OpenAI is reportedly in discussions with several major private-equity firms to launch a new artificial-intelligence venture that could be valued at about $10 billion on a pre-money basis. The proposed partnership would be designed to deploy OpenAI’s enterprise AI tools across companies owned by private-equity funds, reports Reuters. Firms reported to be involved in the discussions include TPG, Bain Capital, Advent International, and Brookfield Asset Management, which together manage hundreds of billions of dollars in assets and control thousands of portfolio companies.

According to the report, the structure being discussed would involve private-equity investors contributing around $4 billion in equity capital, while the overall venture would be valued about $10 billion before the new investment is added. The funding would likely be structured through preferred equity, a form of investment that typically provides investors with priority returns and certain downside protections compared with common shares. Private-equity investors participating in the deal could also receive board representation and influence over how the venture expands and allocates capital.

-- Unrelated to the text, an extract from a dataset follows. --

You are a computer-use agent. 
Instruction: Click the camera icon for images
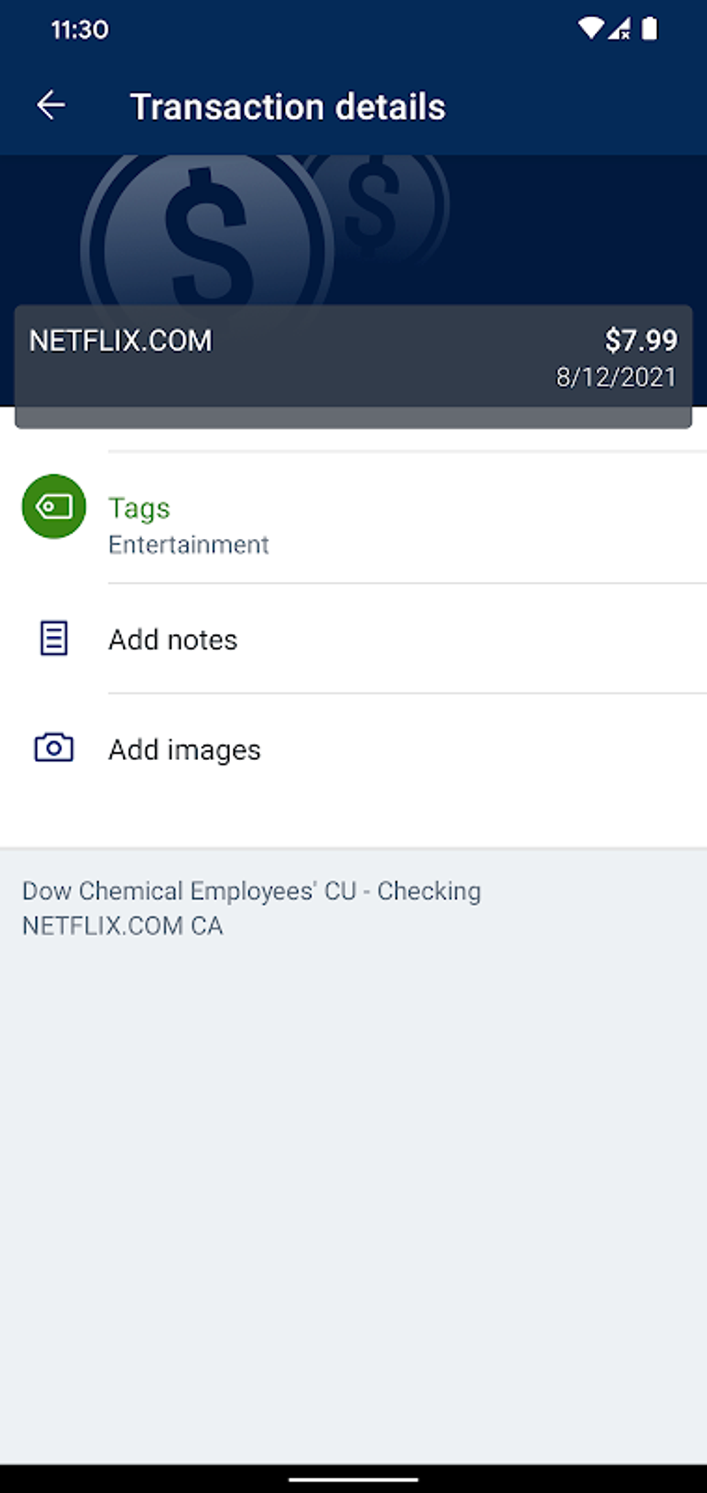pos(54,748)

The joint venture’s main purpose would be to accelerate the adoption of AI across the corporate ecosystem controlled by private-equity firms. Rather than focusing on building new AI models, the venture would concentrate on implementing OpenAI’s existing enterprise technologies within portfolio companies. The deployment could include applications like automated customer support systems, AI-assisted financial analysis, marketing automation, software development tools, supply-chain optimization, and internal knowledge management platforms.

The development becomes even more significant as estimates suggest that the global private-equity sector manages more than $13 trillion in assets, with firms like TPG, Bain Capital, Advent, and Brookfield owning stakes in companies across healthcare, industrial manufacturing, logistics, retail, financial services, and technology.

The timing of this move is particularly notable as enterprise AI is rapidly emerging as one of the fastest-growing segments of the global technology industry. The enterprise AI software market alone reached around $75.6 billion in 2025. Technology giants are aggressively pushing into this space. For example, Microsoft has embedded its Copilot AI assistant across the widely used Microsoft 365 ecosystem and had already deployed it to over 1 million enterprise users by last year.

Meanwhile, in October 2025, Google launched Gemini Enterprise, a full workplace-AI platform. AI startup Anthropic is also expanding rapidly in the enterprise segment, serving more than 300,000 business customers and launching new integrations that allow its Claude AI system to operate directly within corporate software workflows. By mid-2025, Anthropic reportedly claimed about a 32% share of enterprise large-language-model usage, compared with OpenAI’s roughly 25%. According to several recent surveys, around 78% of organizations worldwide are now using AI in at least one business function.